I got this family on tape snagging salmon a few months ago. I thought i'd share:

[youtube]Zm-AS70d3KQ[/youtube]

This fall, don't forget to take your cells down to the river and make the call to the RAP hot line when you see snaggers. Who knows, you may receive a reward for doing so.


----------



## Fishslayer5789 (Mar 1, 2007)

That was halarious. Did you turn in the video to the DNR?


----------



## Cwick925 (Dec 28, 2008)

nice waste of 3 mins 21 secs of my life that ill never get back..

the fall wasent even entertaining


----------



## bcurtis (Apr 25, 2006)

What worries me is the person in the woods video taping....just plain weird! Definition of snagging, or the definition of voyeurism?


----------



## wingnut8525 (Dec 5, 2008)

lol


----------



## Boardman Brookies (Dec 20, 2007)

bcurtis said:


> What worries me is the person in the woods video taping....just plain weird! Definition of snagging, or the definition of voyeurism?


He was gathering evidence. Great job!


----------



## wally-eye (Oct 27, 2004)

Poach a deer or poach a salmon they're all there for the taking....screw the laws......


----------



## bcurtis (Apr 25, 2006)

Ahhh, my bad..."gathering evidence" gotcha. I must apologize then. They (in the video) look like some criminals there. Let me know when the case goes to court, then we can nominate the video taper for an award for "taking a bite out of crime". Probably tossed the salmon on the shore to rot, or did they take it home and counted it as 1/5th possession? I'm sure the skeleton crew of DNR C.O.'s just love the RAP phone calls, such as what this probably generated. Worry about yourself, I see no harm here as long as your licensed and don't exceed your daily limit. Gotta go sight in my cross bow, ttyl.


----------



## Fishbone (Oct 10, 2008)

bcurtis said:


> What worries me is the person in the woods video taping....just plain weird! Definition of snagging, or the definition of voyeurism?


+1 )


----------



## quest32a (Sep 25, 2001)

bcurtis said:


> Ahhh, my bad..."gathering evidence" gotcha. I must apologize then. They (in the video) look like some criminals there. Let me know when the case goes to court, then we can nominate the video taper for an award for "taking a bite out of crime". Probably tossed the salmon on the shore to rot, or did they take it home and counted it as 1/5th possession? I'm sure the skeleton crew of DNR C.O.'s just love the RAP phone calls, such as what this probably generated. Worry about yourself, I see no harm here as long as your licensed and don't exceed your daily limit. Gotta go sight in my cross bow, ttyl.

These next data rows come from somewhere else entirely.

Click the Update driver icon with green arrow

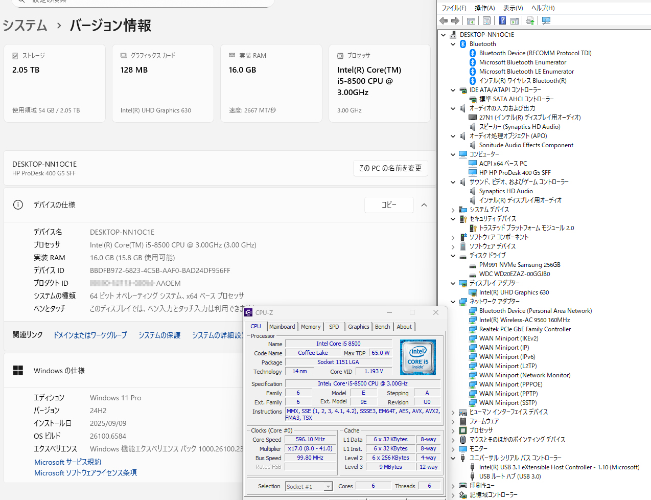(x=530, y=21)
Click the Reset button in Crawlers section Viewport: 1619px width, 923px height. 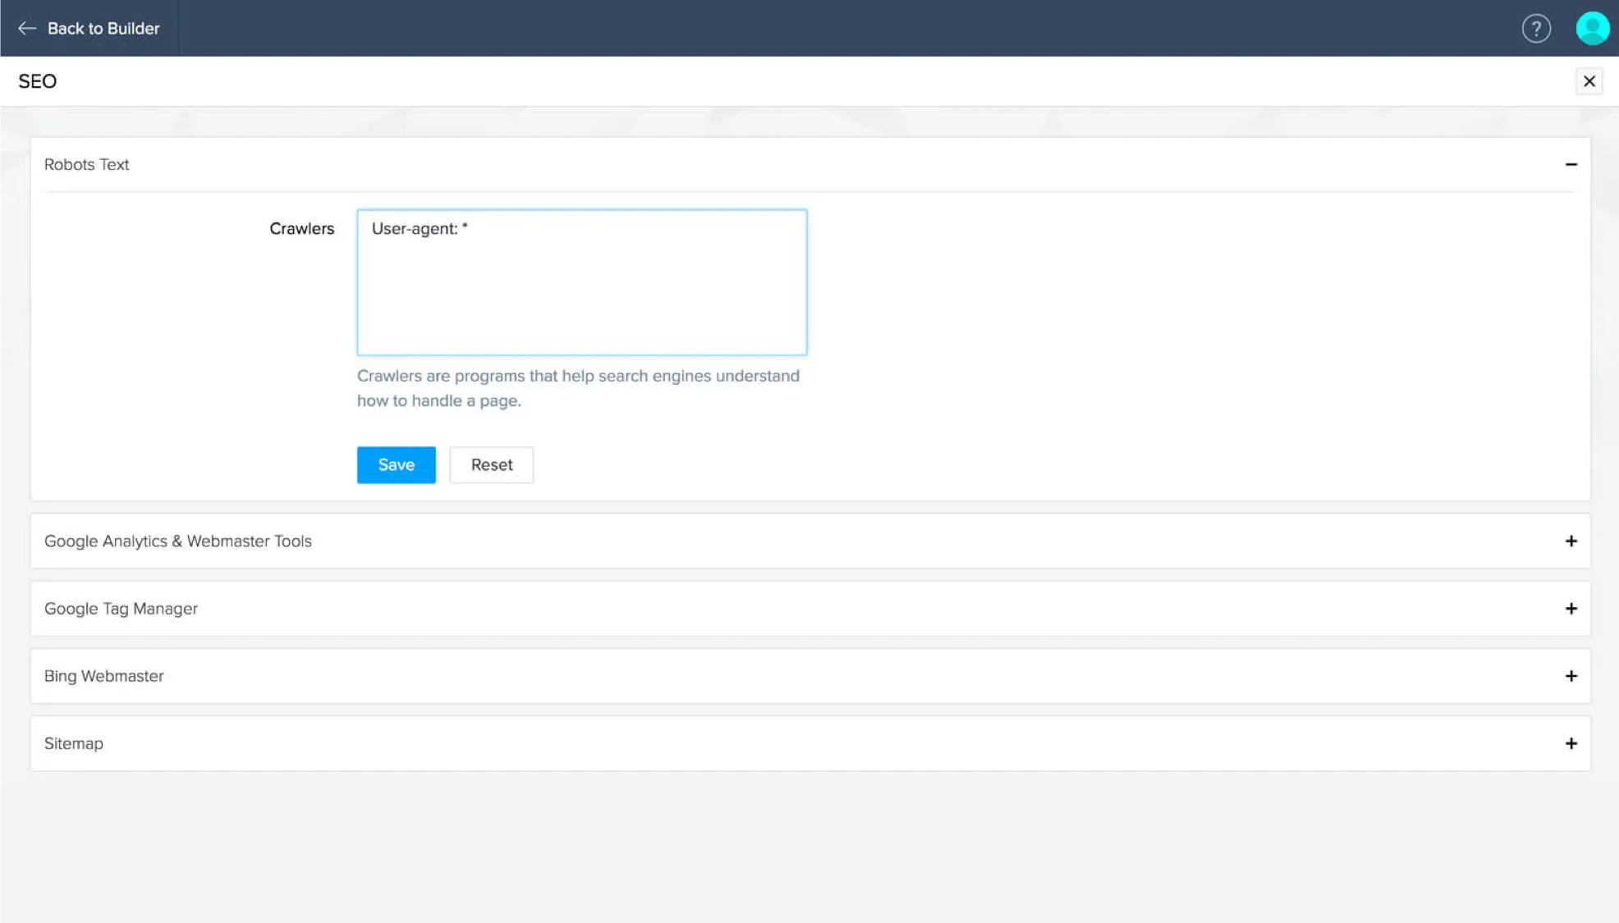point(492,464)
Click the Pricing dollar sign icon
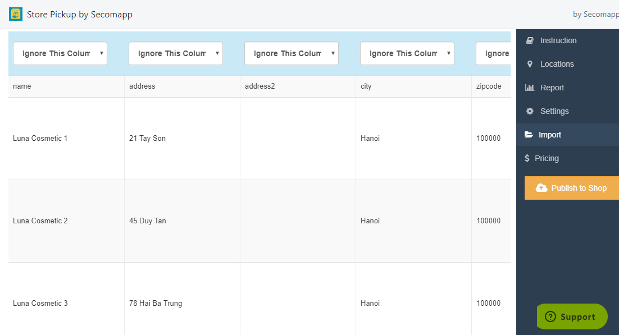This screenshot has width=619, height=335. pos(527,158)
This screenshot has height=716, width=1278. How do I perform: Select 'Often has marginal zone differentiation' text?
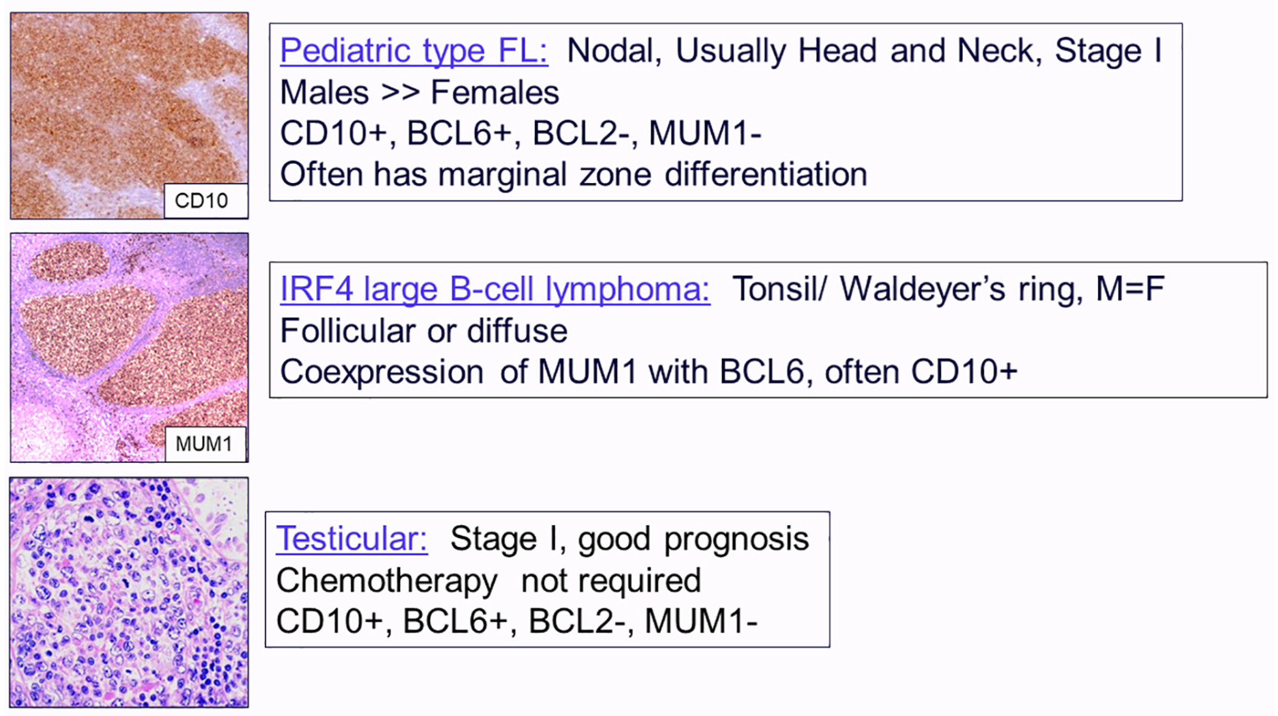pos(573,175)
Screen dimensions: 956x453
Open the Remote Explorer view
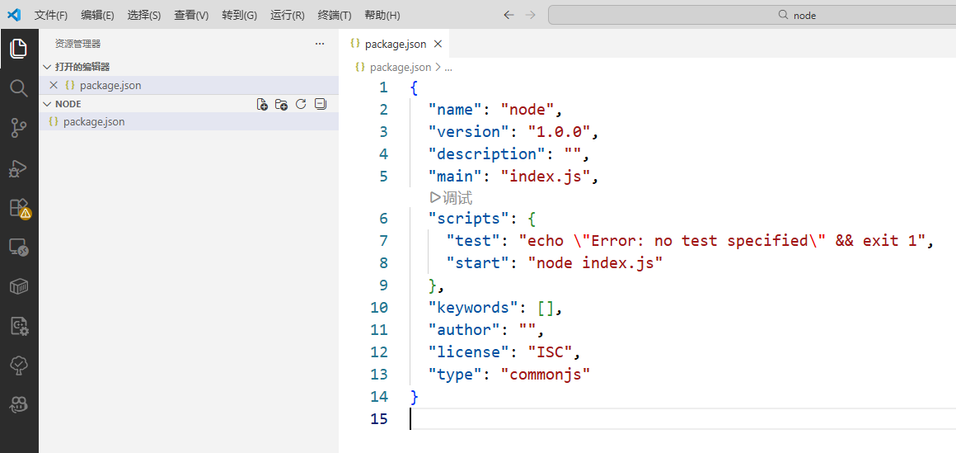pos(18,247)
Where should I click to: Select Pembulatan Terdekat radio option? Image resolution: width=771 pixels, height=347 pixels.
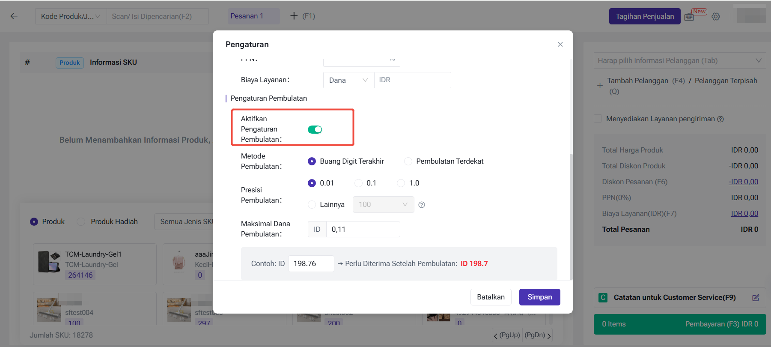point(408,162)
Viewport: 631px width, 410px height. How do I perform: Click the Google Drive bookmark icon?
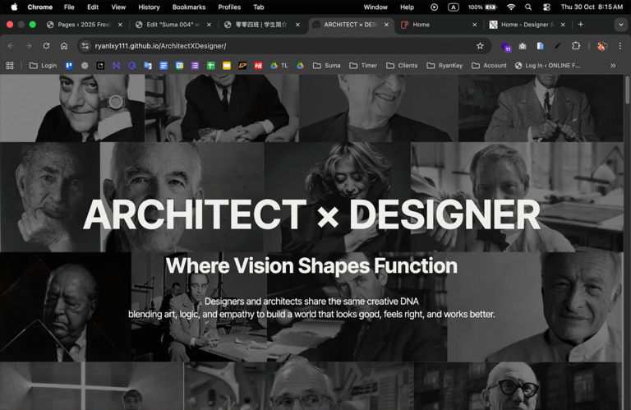click(x=301, y=66)
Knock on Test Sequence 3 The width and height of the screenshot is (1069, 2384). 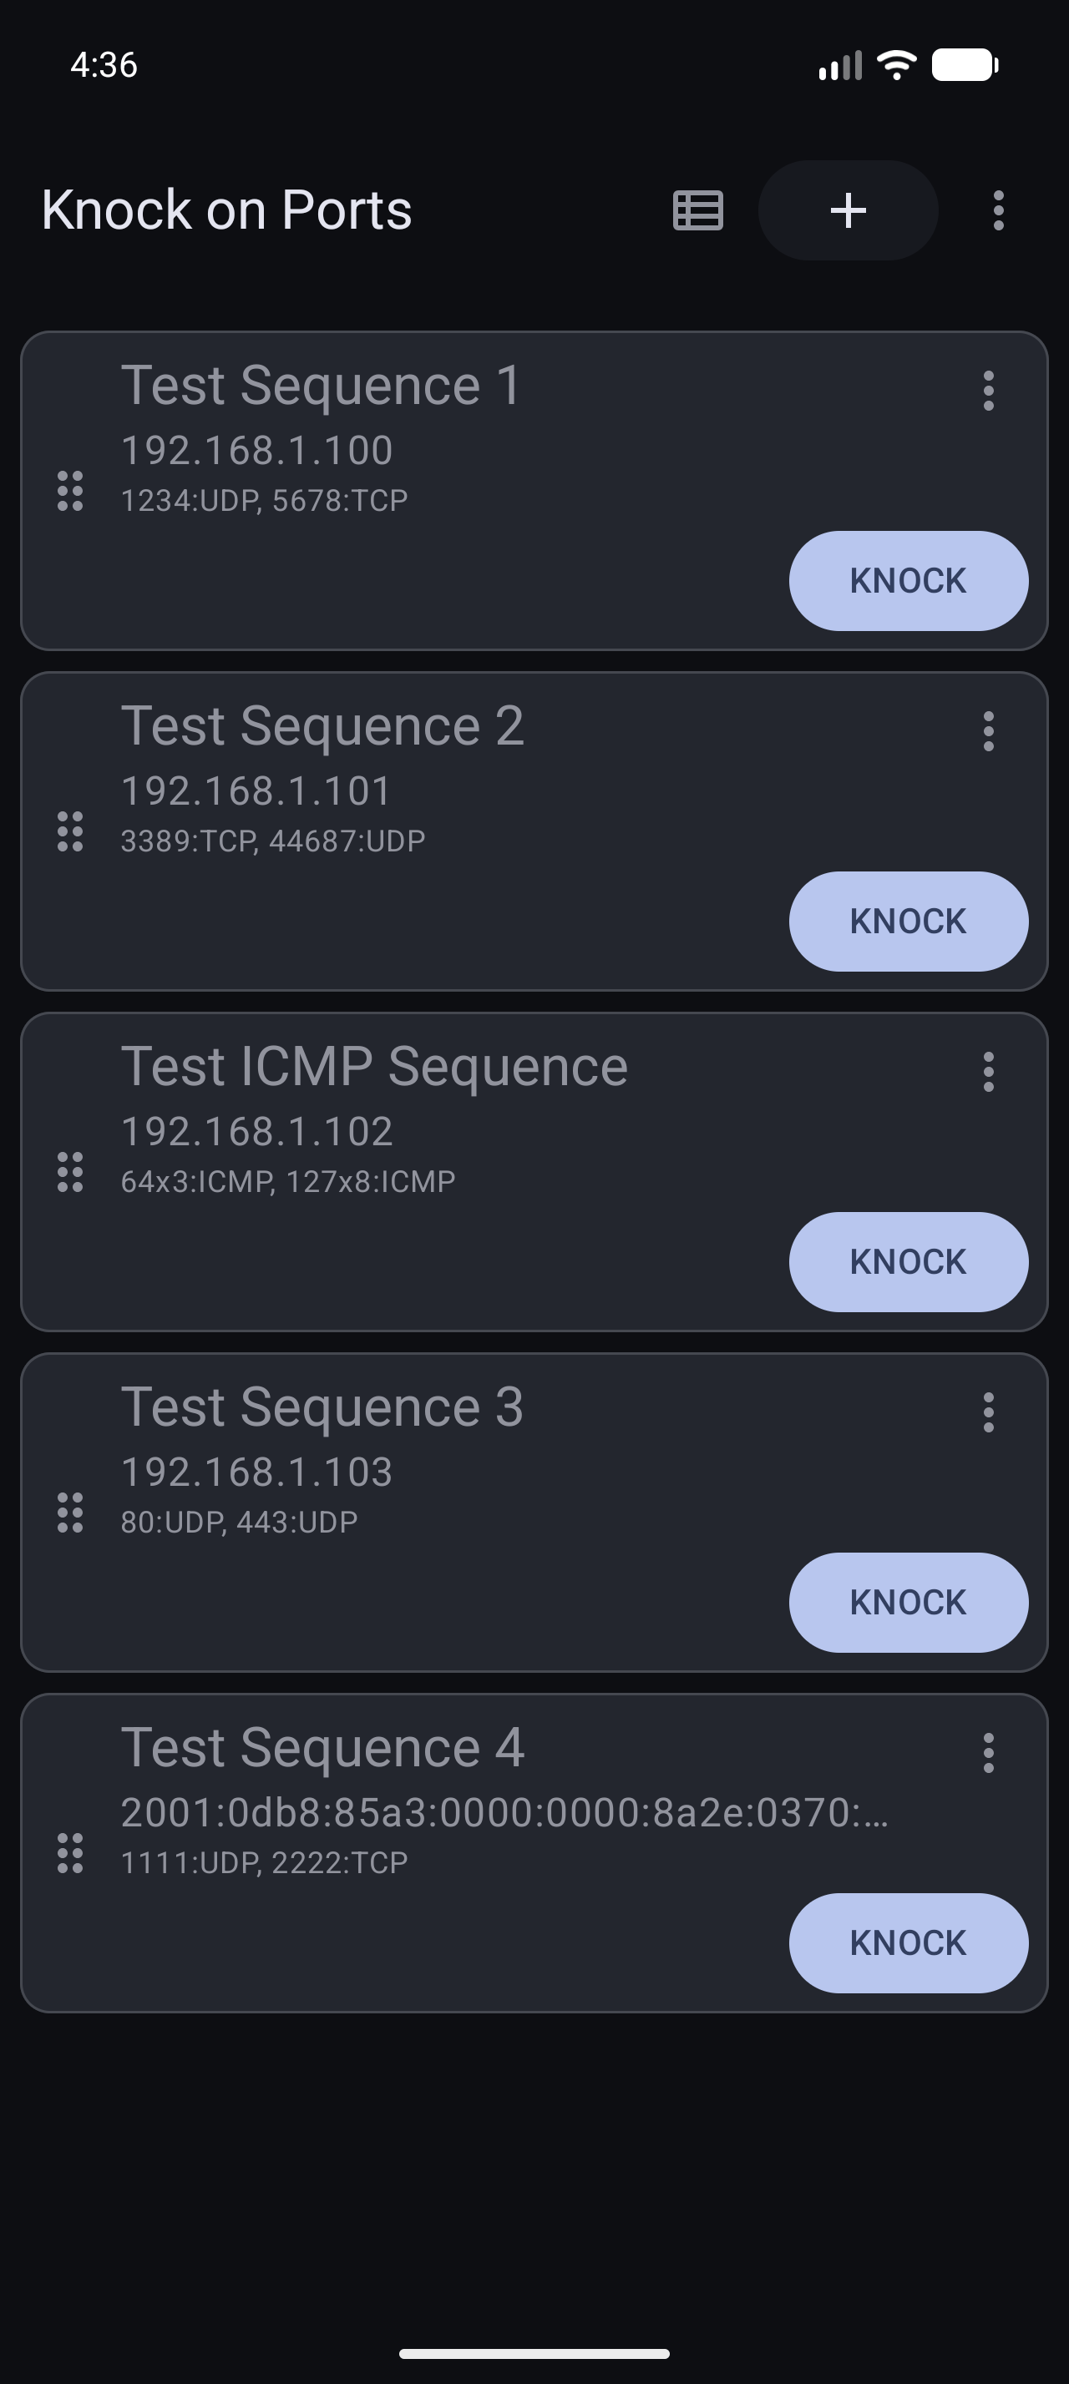(x=908, y=1603)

You may see no harm, but snagging is illegal. I may not call everytime I see people snagging, but I have called before. Snaggers in general are idiots who shouldn't be on the streams anyways. They not only snag salmon, but trout, bass, and steelhead or whatever gets in the way of their hook. Snaggers are the lowest form of "fisherman" on the river,and I do look down my nose at them.


BTW, the whole thing with taping them in the woods was a bit creepy.


----------



## Fly Water (Apr 6, 2009)

what a couple scum bag P.O.S .... I cant beleive what kind of LOSER has to resort to snagging..Get some self control , a bit of human decency and have some respect for our natrual resources..


----------



## 2PawsRiver (Aug 4, 2002)

The girl is Stel's girlfriend. He thought she was cheating on him, so he followed her with a handy cam. She wasn't hoeing around, worse, she's a salmon snagger.


----------



## Fly Water (Apr 6, 2009)

"She wasn't hoeing around, its Worse, She's a salmon snagger" .... 

LMAO thats AWSOME:lol: ...


----------



## Fishslayer5789 (Mar 1, 2007)

quest32a said:


> Snaggers in general are idiots who shouldn't be on the streams anyways. They not only snag salmon, but *trout*, bass, and *steelhead* or whatever gets in the way of their hook. Snaggers are the lowest form of "fisherman" on the river


I completely agree. It just kills me to see a guy snag a small trout in the belly with a treble hook, pull it up sideways, rip if off the hook, and throw it back only to see it lay there dead at the bottom of the river.


----------



## Fishslayer5789 (Mar 1, 2007)

2PawsRiver said:


> The girl is Stel's girlfriend. He thought she was cheating on him, so he followed her with a handy cam. She wasn't hoeing around, worse, she's a salmon snagger.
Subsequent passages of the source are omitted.